Source: CICH graphic created using data adapted from First Nations Information Governance Centre, Our Data, Our Stories, Our Future: The National Report of the First Nations Regional Early Childhood, Education and Employment Survey. 2016. http://fnigc.ca/sites/default/files/docs/fnigc_fnreees_national_report_2016_en_final_28072016_0.pdf -accessed August 25, 2017.
In 2013/2015, 9.2% of First Nations children under 11 years of age living on reserve had a mother or female caregiver that had attended an Indian Residential School. 8% had a father or male caregiver that had attended.

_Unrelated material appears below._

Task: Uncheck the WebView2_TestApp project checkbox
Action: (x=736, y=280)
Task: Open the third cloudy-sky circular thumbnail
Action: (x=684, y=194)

Fifty-nine percent of First Nations children under 11 years of age living on reserve had at least one grandparent that had attended an Indian Residential School.
Over the years, the number of Indigenous people who have had direct experience with Indian Residential Schools continues to decline. Nevertheless, the physical, emotional, psychological and spiritual harms that Indigenous children experienced in these schools have left traumatic scars, manifested in mental health issues such as depression, post-traumatic stress disorder, and substance abuse, which in turn have had adverse intergenerational consequences.1 This intergenerational trauma is evidenced by the rates of violence within Indigenous families and communities and in the rates of Indigenous children in the child welfare system, and must be considered in the development of programs and services for Indigenous people that focus on individual and collective healing and the rebuilding of relationships.
1Bombay, A., Matheson, K., & Anisman, H. (2009). Intergenerational trauma: Convergence of multiple processes among First Nations people in Canada. Journal of Aboriginal Health, 5(3), 6-47.